Toute vie là qui croît sans potentiel
devrait bien croiser son potentiellement?
– C’est fait,
En attendant la suite coule
Ou non, débarrassée de son -miteusement,
En forme normale,
A la tonalité 440 :
Je est un la.
Et répondre déjà
– Ou enfin!,
C’est quelque chose,
Sur les épaules
A rebours, appuyé ferme
En reprenant le tour,
Sinuant les chemins
Qui mènent à maintenant,
Par déligature en remontant,
Les mille sentes du jardin
Vers le massif des possiblia :
De nouveau l’avenir
Sur la brèche des bifurcations
Aux croisées inanticipables.
Travail! S’il était doux,
A la trace des indices,
Et quelle facilité!
Le vivant du vivant eut son heure
De pierre, détendue densité
En attente de dérangement,
Retournée pour l’éponge,
Et confite derechef en couffin,
Toussant proteste d’énergie
Morte à se conformer aux nuages,
L’humeur météorologue,
Etouffée des éclats clairs,
Et des sauts dans les flaques
Où se refléta souriante longtemps,
Pourtant la Lune orbitée
Des sortilèges exutoires.
Toute une force nouvelle
Et l’amour à réinventer,
De l’insolence à naître,
Déjoué des séductions indues
Motrices d’atrépidance et
De tonitruance renouvelée.
Autrement trépidante
Et spontanément vraie,
Douce heure reposant
La secouade permanentée
Jusqu’à la limonade!
Fin de tourmente,
Accalmie durable, certaine,
D’où lancer à frais neufs
Des bras épatants vers les cieux
Sans enveloppe, dangereux
Comme des braises,
Et haletants de vibrer
Sous la caresse, marteau dépris
Et l’entrelas infini des combinaisons
Troubles, à définir en géomètre
De l’hypothénuse abymée
Que recèlent rencontres à foison.
Une stridence de l’émoi ressouvient,
A mesure de perspectives ouvrantes,
La nuit des détresses accourues,
Des cataclysmes bourrus contre quels
Une vie contraire de soi s’alambiqua,
Et la richesse bénéficiaire enfin,
De tant d’abstraction, tend sa toile
Surnuméraire à l’affolement
De ces premiers pas éreintés
Dans des bras épris d’autre chose,
Par contraction féministe et ôtée
Des fanfaronnades des frères
Frustes, au principe meurtrier de moi ou :
A peine de patienter en vain tout départ
A la ligne truquée des starting-blocks.
Au pan! de ce coup de pistolet,
Littéralement le destin de pierre,
Fut mien et des élations échappatoires,
L’impossible de la réaction,
L’étouffée-belle ainsi, n’eurent été
Les appels d’une voix seconde,
Humaniste mais à la séduction de redite,
Hélas, d’une tragédie similaire,
Et rejouée dans sa loi de désir contre,
D’abandon à lui en quête perpétuelle,
A moi ces départs philosophes
Et sages, sauvés du chaos
Par raisonnement, sommation d’être
Une mère pour un père –
Je dis bien,
Mère de seconde-main,
Et à l’issue présente outil
System-block au départ failli,
Autant dire complexion à bien finir
Ce qui avait mal commencé :
Une vie, depuis le lieu rejoué
Pour l’attardement,
D’infinitude meilleure.
Ou, selon le motto “Un enfant est battu”,
Contribution qui crève les yeux
A l’étiologie de tant de renversement…
A venir l’infusion progressive
De l’infusibilité de cet infaisable
Parcours de stop-motion enrayé,
Et un accès sans doute peu commun
A la clichèterie surannée
A redire,
en petites et grandes formes,,
La reprise engageante des “Tenez!”
Re.

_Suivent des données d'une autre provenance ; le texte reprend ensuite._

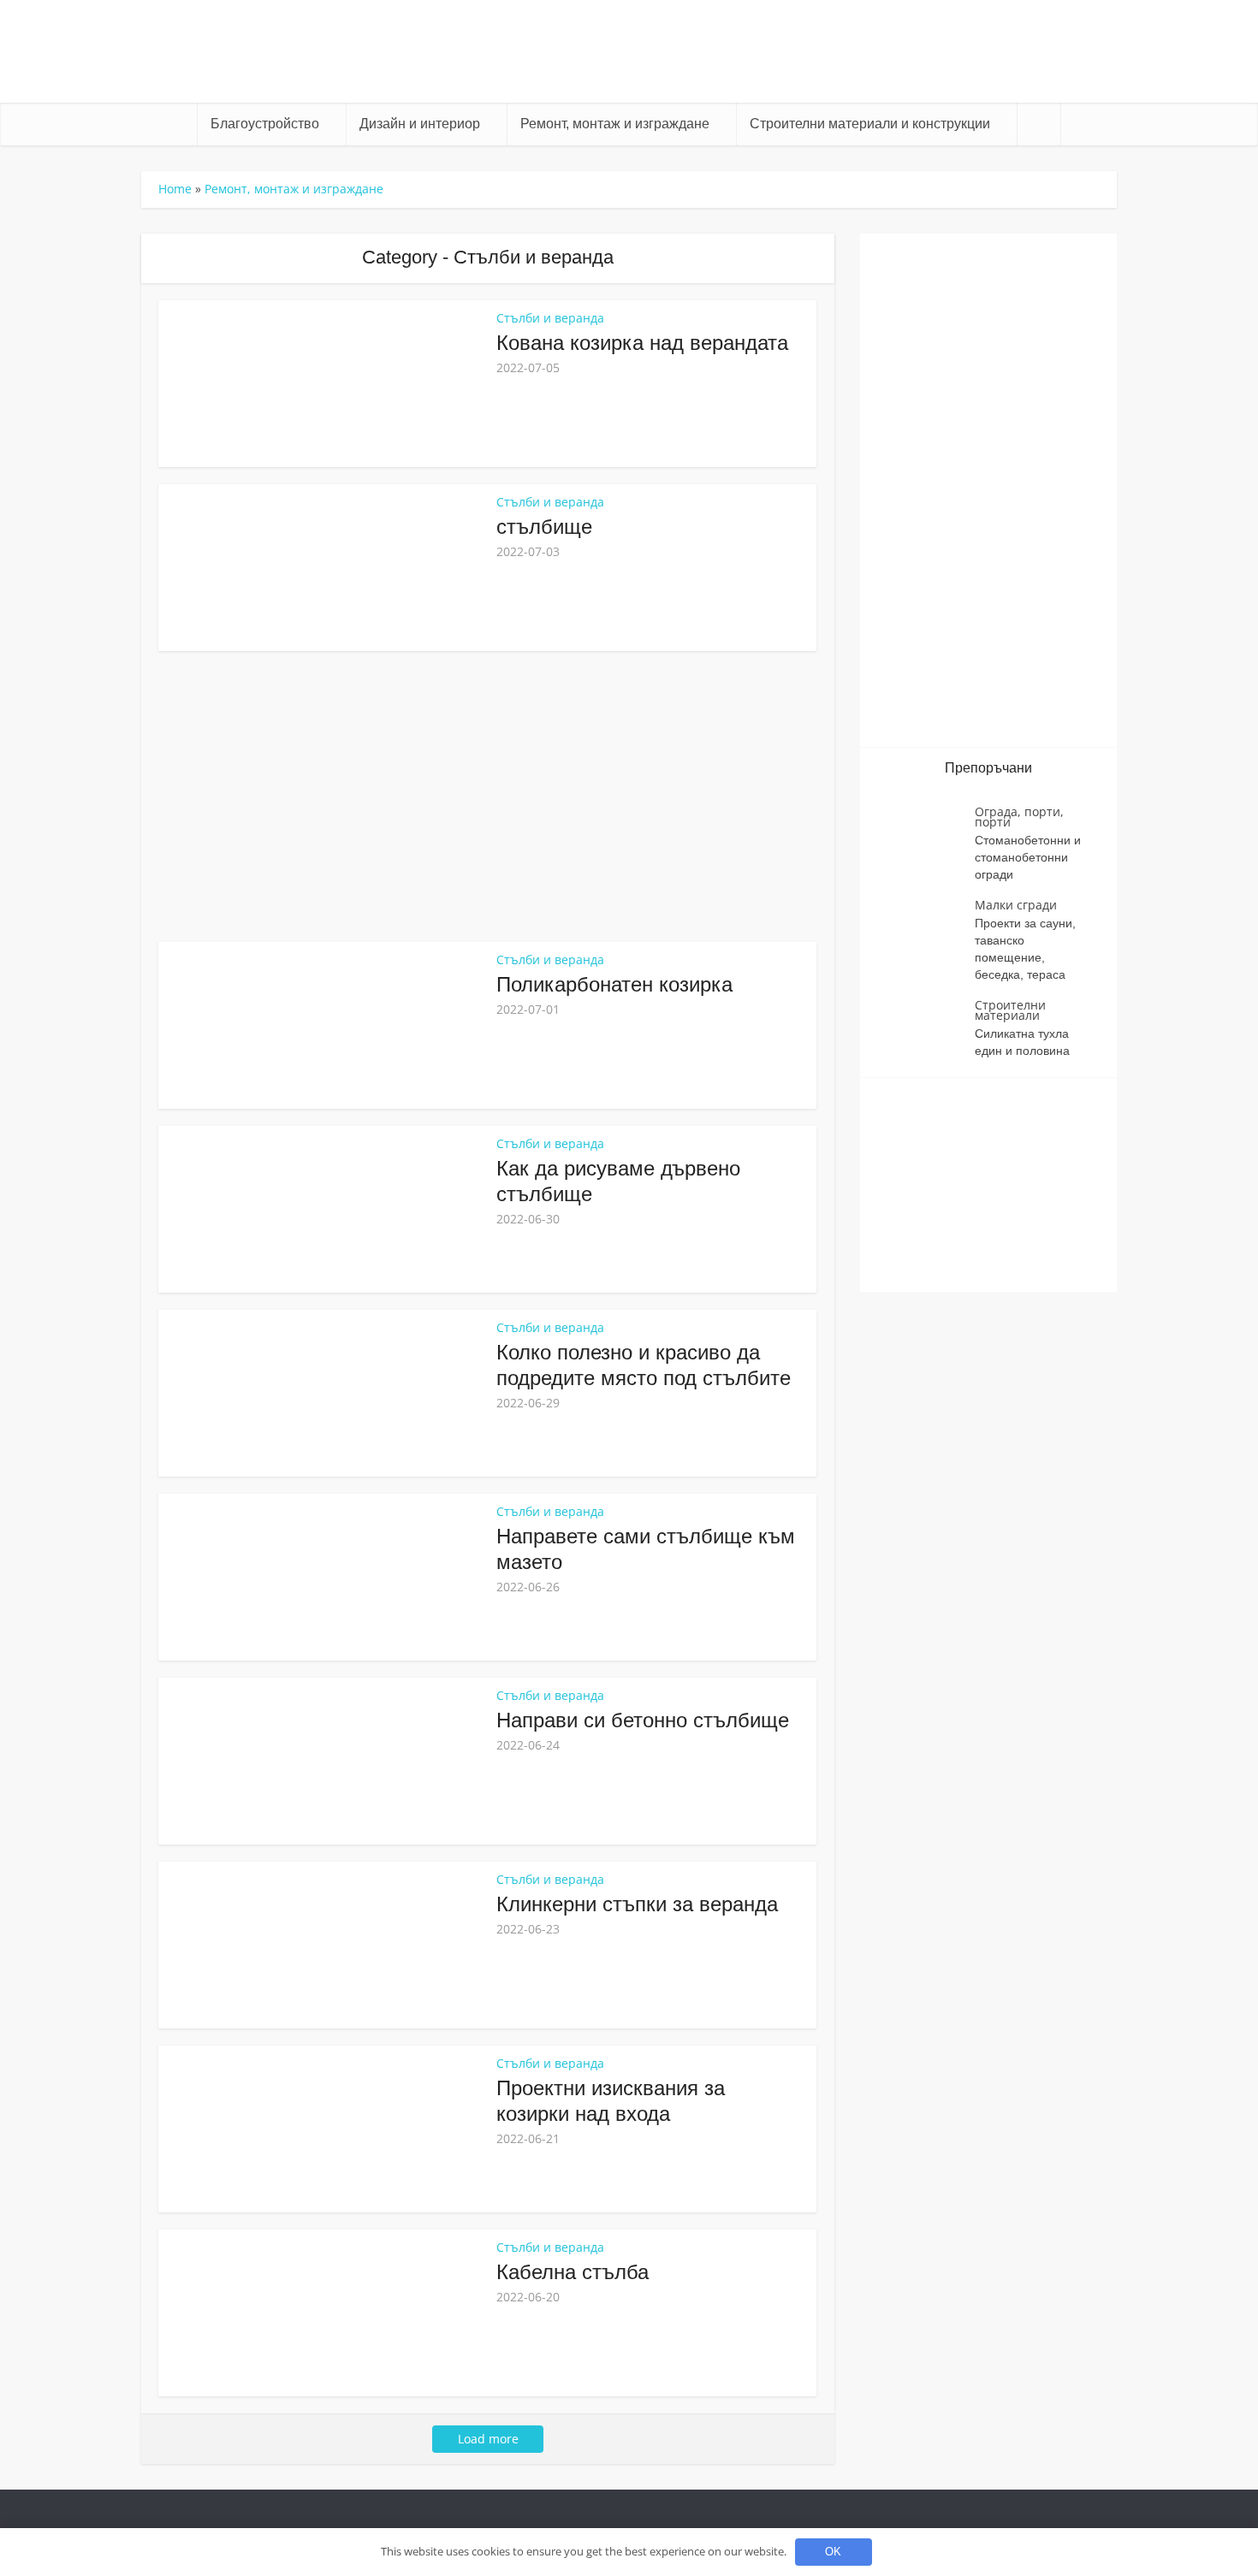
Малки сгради (1016, 905)
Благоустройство (265, 123)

Re-arbitrerie sûre, à l’accent près
De la replétion, sur un fil d’assurance
Vers l’évasement, comme un retour,
Mais soustrait du rétrograde en soi,
Et du yoyo désormais,
Au fil tenace du diabolo
Des deux cônes retrouvés indemnes :
L’à-volonté de l’ancien à-vau-l’eau,
Puis le futur des cônes de lumière descendants.
A la verticale de cette trempe soudain,
Comme toujours, mais perçant
Comme jamais dans la suite
Des éclaircissements, la brume
Touffue de l’apnée sourde,
L’appel des f(él)ées en effet,
Mais clochettes décoctées de la délusion.

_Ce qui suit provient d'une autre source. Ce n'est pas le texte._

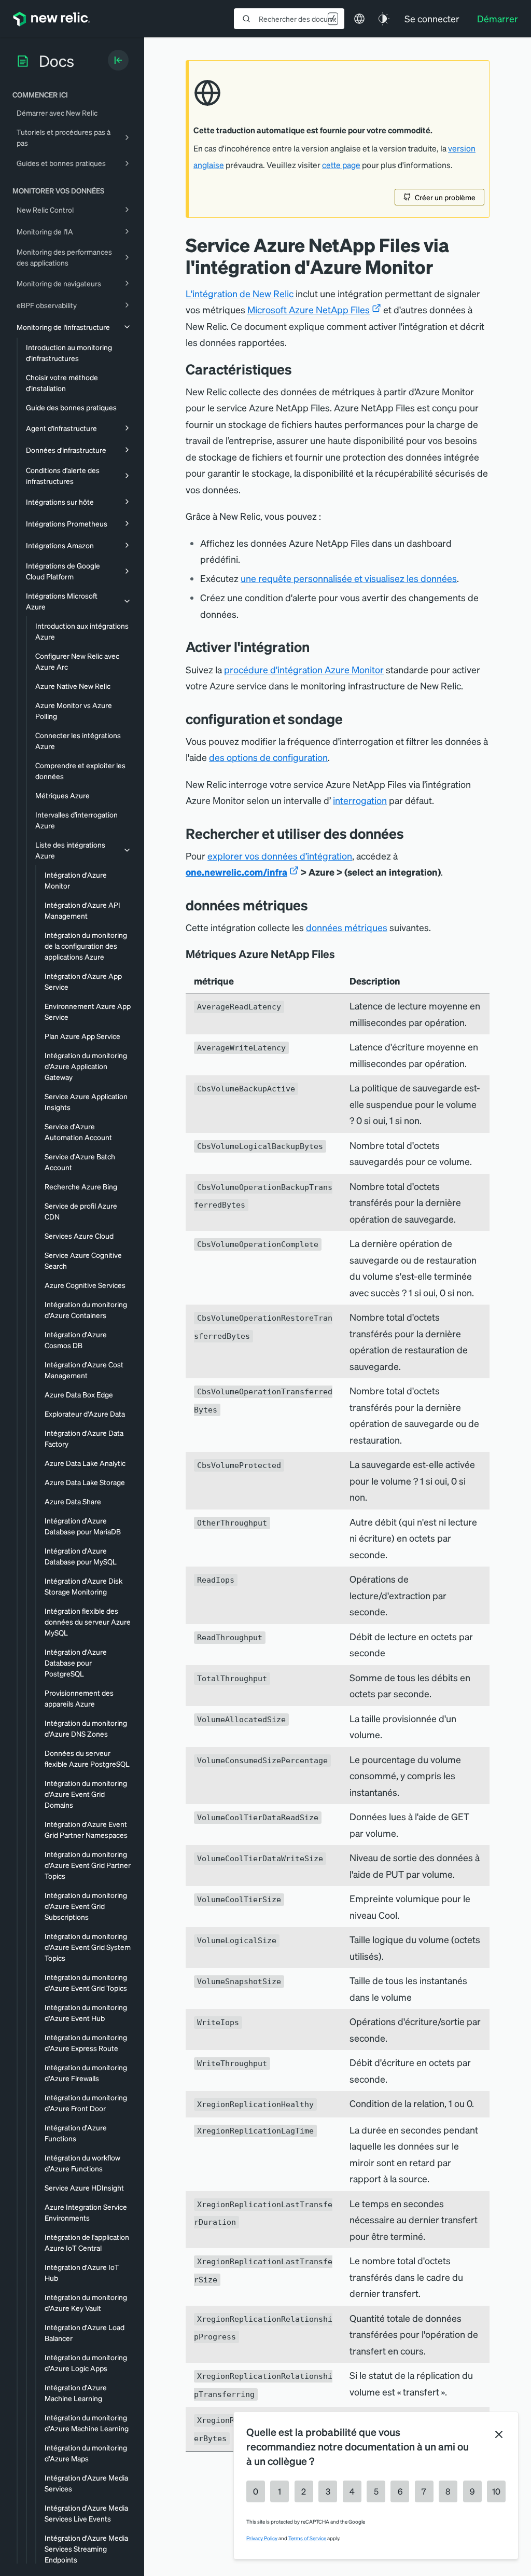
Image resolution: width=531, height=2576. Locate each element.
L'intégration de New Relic (240, 293)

Que plus une magie ne tienne,
Plus un tour sans raison,
Et la malle mienne, de sept
A soixante-dix-sept ans,
De la preste et cursive digitation!,
L’ouverture à la fuite hors le flacon
D’éther, aidant demaints peut-être
Les voiries neuves de l’invention!
Que moule féroce la cure qui vient,
Du temps la nouveauté qui ne cède
Mais s’aidant, s’aidant!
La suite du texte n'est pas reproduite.